The new law takes effect July 1, and also will require current teachers and other educational employees to permanently pay more into their retirement system if they earn $20,000 or more a year. There will be no payroll contribution increase for those with salaries below that amount.
The changes are to improve the long-term finances of the pension system, which covers about 37,000 retirees and 61,000 working educators — from principals to janitors and college faculty.
For a teacher earning an average salary of $45,000, the payroll contribution increases over two years will lower take-home pay by $1,260.
There also will be benefit changes for new educators hired on or after July 1, including a minimum retirement age of 55.
“This proposal represents systemic reform to the state’s educator pension system,” Martinez said in a statement.
The Educational Retirement Board has a $6 billion gap between its assets and the projected benefits to be paid in the future.
The changes are expected to improve the pension system finances so that it’s 100 percent funded in 30 years, with the growth in assets able to fully cover future retirement benefits for educators. Currently that “funded ratio” is 61 percent.
Similar finances problems grip public employee pension funds across the country because of investment losses during the recent national recession, generous benefits in some instances, a political reluctance to boost taxpayer contributions for retirement programs and a demographic trend of people living longer and collecting pension benefits for more years.
Cost-of-living increases for educational retirees are based on the federal government’s Consumer Price Index, but have averaged about 2 percent. Under the new law, the yearly inflation adjustments for benefits will be lowered until the pension system is no longer underfunded — about 30 years.

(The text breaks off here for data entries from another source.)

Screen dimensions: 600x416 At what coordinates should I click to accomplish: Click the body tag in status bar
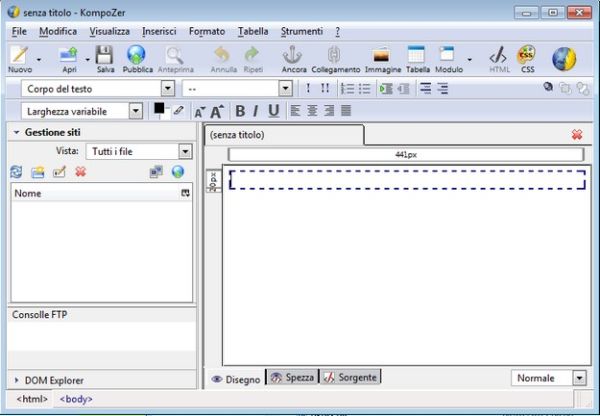tap(76, 399)
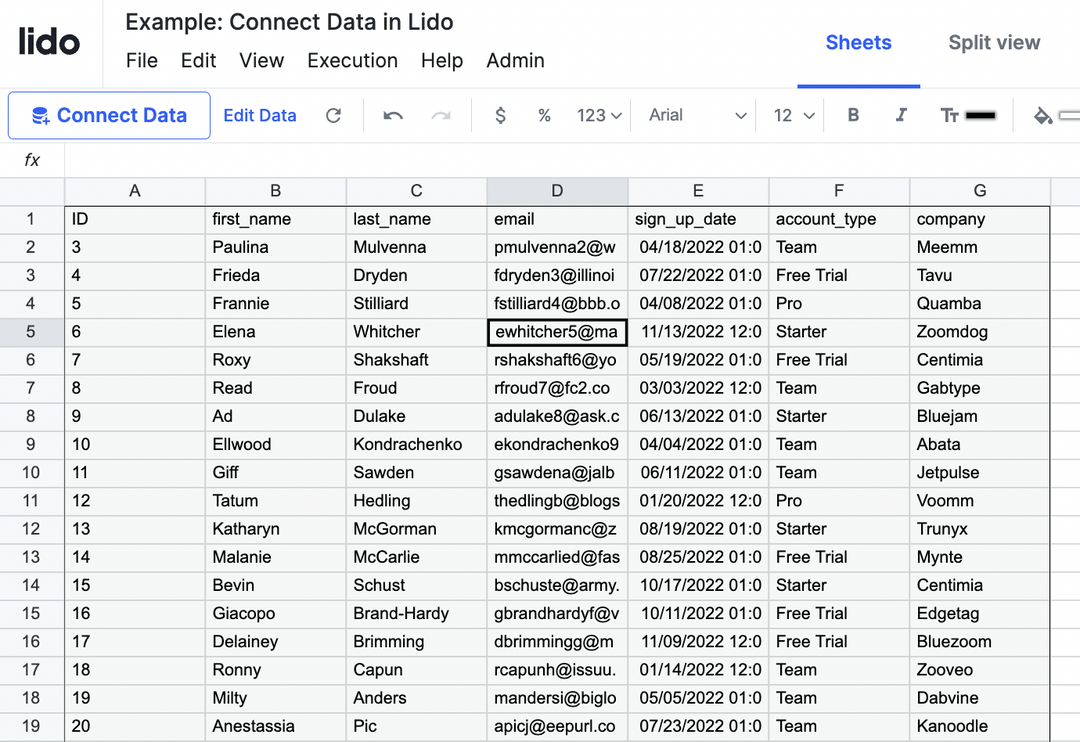Toggle the Sheets view
1080x742 pixels.
pyautogui.click(x=858, y=43)
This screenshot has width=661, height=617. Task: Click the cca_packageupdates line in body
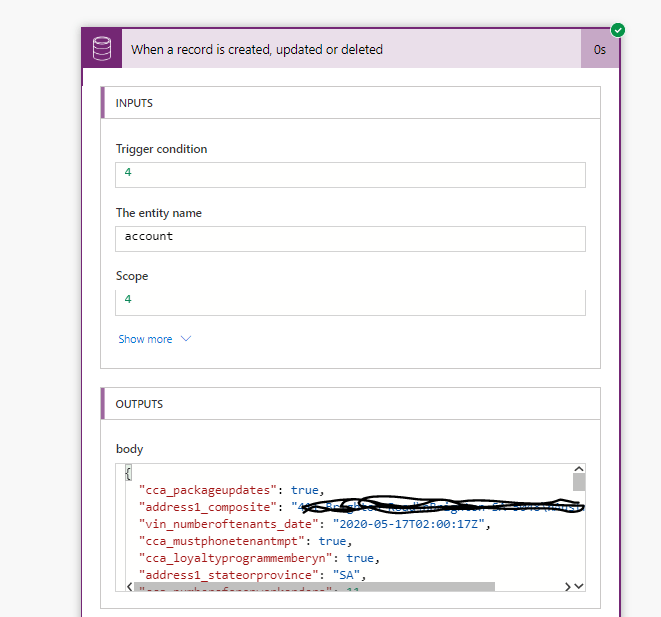pos(230,490)
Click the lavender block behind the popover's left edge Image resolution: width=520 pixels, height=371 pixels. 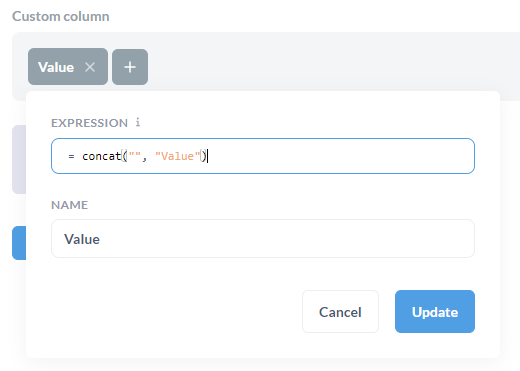19,159
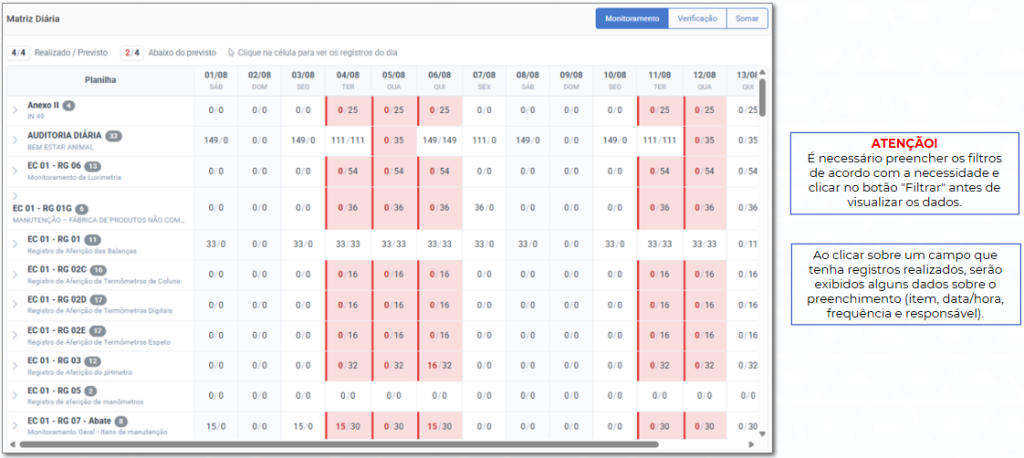The width and height of the screenshot is (1024, 458).
Task: Click the AUDITORIA DIÁRIA count badge 33
Action: pyautogui.click(x=114, y=136)
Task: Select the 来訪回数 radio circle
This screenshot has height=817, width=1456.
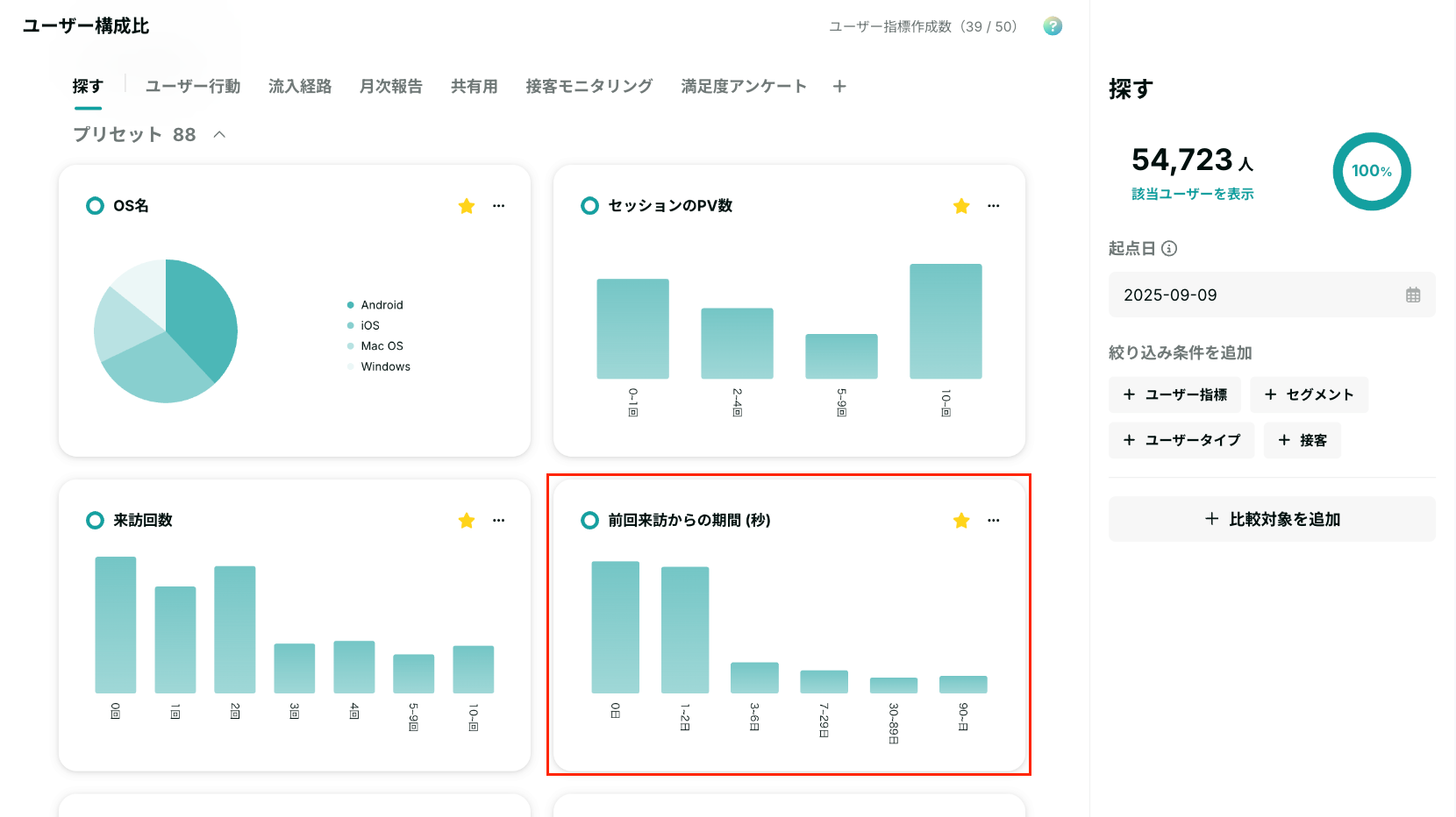Action: pos(95,521)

The reductions will vary depending on the financial health of the retirement system and on a retiree’s personal situation. The reduction will be smaller if a retiree worked for at least 25 years and receives an annual pension of about $18,000 or less currently. Those retirees, on average, will get a 1.8 percent cost-of-living increase — rather than 2 percent as in the past. Other retirees will see 1.6 percent inflation adjustments — a 20 percent reduction from what they otherwise would have received under the current system.
After an estimated 25 years, if the retirement program’s finances improve as expected, inflation adjustments will improve somewhat and will be restored to the current system once the pension system is 100 percent funded.